I’m not sure when I noticed how I would lock up, when I lost that child like instinct of community free of judgements and self conscious thoughts. Watching children engage with each other, and even adults, reveals how people could act without the societal conditioning that simply comes from living. Children don’t think of the proper thing to say or do, they just say and do what they want. They don’t think of the effects of what they say or do, of how people will think of them or what they do will say about them, they just do it. They’re not thinking about themselves in the way so many of us do in community.
Now I know they’re selfish in a different way, thinking about their wants or not thinking of how their actions and words could hurt others, but just think of that image of childlike community for a minute. How different would communities, both religious and secular, look if people were to stop thinking of themselves? Of course this sounds elementary, silly even, for a couple reasons. For one thing asking non-religious people to do anything that doesn’t benefit them directly doesn’t make sense. Not in a negative way, they just don’t have any reason to. And for religious (referring to Christianity) something like this seems obvious. Of course Christians should be thinking of others, but the problem is that we don’t. We engage in relationships by thinking of how another person thinks of us, what we should say or do to make a person think of us a certain way; we think of others only by associating them to something about us. We can’t get out of our own heads, our own character bubble (who we think we are), to get to deep heart ties and hard community. We’re stuck in superficial surface relationships based on similar styles and music tastes.

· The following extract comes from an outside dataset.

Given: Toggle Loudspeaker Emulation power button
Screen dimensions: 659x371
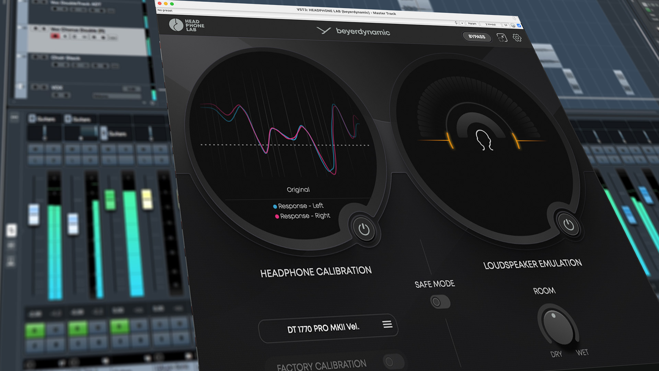Looking at the screenshot, I should pos(569,225).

(Clearly I’m mostly talking about me here.)
I’ve so often equated how I freeze up around others to shyness or insecurity (If you know me well, you KNOW I’m not shy), but more often then not I’m simply stuck thinking of how the other person will think of me if I say/do the next thing. I’m more worried about how I’m building the person I want people to think I am rather than being present with the beautiful person in front of me. So I can’t call it insecurity anymore. I’m either being self-centered or I’m not fully trusting in Jesus.
With Guatemala coming up and knowing I will be meeting lots of new people, a fear (which is not from the Lord) began creeping up, telling me I would succumb to insecurity because I’m probably not as ____ as all the others. (whatever it was for the day). As I began praying and thinking about this, the fear of being insecure started to fade. Not because I suddenly realized exactly “who I am” (which I think is the silliest phrase ever, but thats another post), but because Jesus showed me how it is good to be insecure. In fact, if I ever feel comfortable on my own, in my own words or actions, I am back to being stuck in my character bubble, separated from Jesus. When I am insecure in who I am, I have to rest and trust fully in Jesus, in Who He is, what He would say, and what He would do. When I trust fully in Him, I have to lay all of who I am down, which means I can enter in to community with a clear head and be present. Then it’s easier to get past the superficial connections because most of those are based on how we build up ourselves, rather than pouring into and making deeper connections with each other.
So I will be insecure on this trip, I pray I will learn to be insecure and trust more and more in Him for the rest of my life. I pray I could flee from trying to satisfy the desire to establish “who I am”, but rather surrender all I am, all my mess and insecurities, so Jesus could be fully present in me.